Taking the notion of the unattainable girl to swirling pop heights, it’s clear why “Lips Like Sugar” was the biggest hit from the album. Ian McCulloch’s vocals are melty, and when combined with Will Sergeant’s luminous guitar work the result is a near-perfect song of unrequited love.
“Candleland”
Ian McCulloch
Candleland
1989
It was a bit of a tossup here. The track in this slot could just as easily be “All My Life”. That Echo & the Bunnymen tune off their self-titled 1987 release is one of my favorites, its circular melody matching the lyrical motion of the chorus perfectly (“All my, all my life / revolves around laughter and crying / as my life turns round and round.”). It’s a beautiful song and easy to see where frontman Ian McCulloch was ultimately headed a couple of years later with his first solo effort.

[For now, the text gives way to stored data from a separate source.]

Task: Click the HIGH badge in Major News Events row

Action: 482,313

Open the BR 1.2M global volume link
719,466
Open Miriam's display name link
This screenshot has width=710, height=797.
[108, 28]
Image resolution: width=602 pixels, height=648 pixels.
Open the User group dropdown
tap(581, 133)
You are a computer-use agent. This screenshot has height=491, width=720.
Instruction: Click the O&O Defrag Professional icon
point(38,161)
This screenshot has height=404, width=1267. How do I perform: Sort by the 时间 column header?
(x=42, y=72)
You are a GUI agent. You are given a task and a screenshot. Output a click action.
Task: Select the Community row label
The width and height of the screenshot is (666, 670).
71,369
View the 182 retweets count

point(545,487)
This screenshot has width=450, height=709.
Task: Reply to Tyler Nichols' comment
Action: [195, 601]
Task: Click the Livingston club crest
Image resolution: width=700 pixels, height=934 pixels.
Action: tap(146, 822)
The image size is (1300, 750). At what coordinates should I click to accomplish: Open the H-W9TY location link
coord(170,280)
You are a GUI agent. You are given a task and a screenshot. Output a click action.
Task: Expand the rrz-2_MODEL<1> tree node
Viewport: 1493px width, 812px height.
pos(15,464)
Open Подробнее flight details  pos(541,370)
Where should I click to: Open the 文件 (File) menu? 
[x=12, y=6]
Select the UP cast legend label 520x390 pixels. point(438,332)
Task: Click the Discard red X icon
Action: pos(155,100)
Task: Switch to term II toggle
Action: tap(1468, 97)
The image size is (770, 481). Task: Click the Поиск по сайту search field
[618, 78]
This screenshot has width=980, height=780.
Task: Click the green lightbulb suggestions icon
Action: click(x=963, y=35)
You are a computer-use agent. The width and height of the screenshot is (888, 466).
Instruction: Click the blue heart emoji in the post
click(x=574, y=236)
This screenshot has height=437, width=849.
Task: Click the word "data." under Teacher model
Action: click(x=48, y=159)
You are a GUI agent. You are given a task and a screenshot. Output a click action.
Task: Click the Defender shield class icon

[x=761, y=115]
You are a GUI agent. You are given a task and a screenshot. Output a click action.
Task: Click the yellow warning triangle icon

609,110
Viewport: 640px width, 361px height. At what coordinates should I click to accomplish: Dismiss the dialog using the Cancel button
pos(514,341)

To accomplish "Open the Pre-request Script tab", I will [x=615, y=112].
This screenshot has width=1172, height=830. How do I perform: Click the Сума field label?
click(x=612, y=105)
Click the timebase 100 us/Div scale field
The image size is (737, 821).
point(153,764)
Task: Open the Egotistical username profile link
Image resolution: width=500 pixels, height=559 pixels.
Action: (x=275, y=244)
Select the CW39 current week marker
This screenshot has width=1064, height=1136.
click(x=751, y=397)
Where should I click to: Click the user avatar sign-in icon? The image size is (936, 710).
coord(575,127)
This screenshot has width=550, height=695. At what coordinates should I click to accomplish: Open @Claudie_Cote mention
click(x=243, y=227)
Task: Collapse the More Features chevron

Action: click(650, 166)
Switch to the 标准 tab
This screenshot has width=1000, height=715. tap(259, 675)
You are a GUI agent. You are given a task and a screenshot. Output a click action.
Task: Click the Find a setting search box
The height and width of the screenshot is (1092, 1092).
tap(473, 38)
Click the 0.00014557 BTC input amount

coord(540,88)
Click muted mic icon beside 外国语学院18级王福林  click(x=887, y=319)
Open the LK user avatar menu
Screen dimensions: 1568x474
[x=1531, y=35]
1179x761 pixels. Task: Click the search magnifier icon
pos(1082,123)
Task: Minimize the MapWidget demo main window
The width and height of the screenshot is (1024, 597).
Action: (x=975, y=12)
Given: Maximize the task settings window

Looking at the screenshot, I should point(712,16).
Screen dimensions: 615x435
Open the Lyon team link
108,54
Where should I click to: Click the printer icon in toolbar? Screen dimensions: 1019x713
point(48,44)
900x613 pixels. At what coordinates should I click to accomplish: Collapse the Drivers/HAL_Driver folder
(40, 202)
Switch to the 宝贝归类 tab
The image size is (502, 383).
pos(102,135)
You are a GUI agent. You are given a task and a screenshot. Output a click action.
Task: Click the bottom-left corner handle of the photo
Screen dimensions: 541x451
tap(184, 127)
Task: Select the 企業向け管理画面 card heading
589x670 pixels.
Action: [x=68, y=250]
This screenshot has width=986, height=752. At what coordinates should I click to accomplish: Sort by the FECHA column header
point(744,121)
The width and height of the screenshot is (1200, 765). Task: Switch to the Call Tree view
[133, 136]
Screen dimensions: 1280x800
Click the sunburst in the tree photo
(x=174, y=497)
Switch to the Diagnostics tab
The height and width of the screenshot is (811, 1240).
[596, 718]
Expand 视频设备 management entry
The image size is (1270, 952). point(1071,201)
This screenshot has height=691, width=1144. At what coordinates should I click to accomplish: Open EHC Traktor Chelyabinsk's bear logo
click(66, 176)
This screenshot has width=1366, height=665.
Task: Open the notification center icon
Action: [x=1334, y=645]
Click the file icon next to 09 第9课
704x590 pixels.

Candleland is one of those albums that hit at the perfect moment to permanently lodge itself in the musical catalog of my brain. McCulloch released a personal, affecting ten-song collection reflecting on death and rebirth, pulling heavily from the experience of losing both his father and original Bunnymen drummer Pete de Freitas that same year.
The album’s title track is very much the progeny of “All My Life”. There is a maturity about it that belies the melancholy. McCulloch sings of honoring the past while mourning loss. Although reflective Goth-y punks consider death, one’s own mortality is usually the last thing on a 19-year-old’s mind. But with Candleland, McCulloch subtly nudges the listener into headier places by virtue of sharing his own reflections.
I have always loved that cross-pollination within the alternative music scene. Like Sinéad O’Connor’s guest vocals on The The’s “Kingdom of Rain”, Robert Smith’s stint with the Banshees, or Propaganda’s Claudia Brücken showing up on Andy Bell’s solo album, finding Cocteau Twin Elizabeth Fraser on “Candleland” is a treat. Her shimmering vocals only help elevate the song to even greater heights.
A few years later McCulloch’s second solo effort, Mysterio, did nothing for me, but 2003’s Slideling is a wonderful compliment to Candleland. Those two albums still rotate through my player regularly.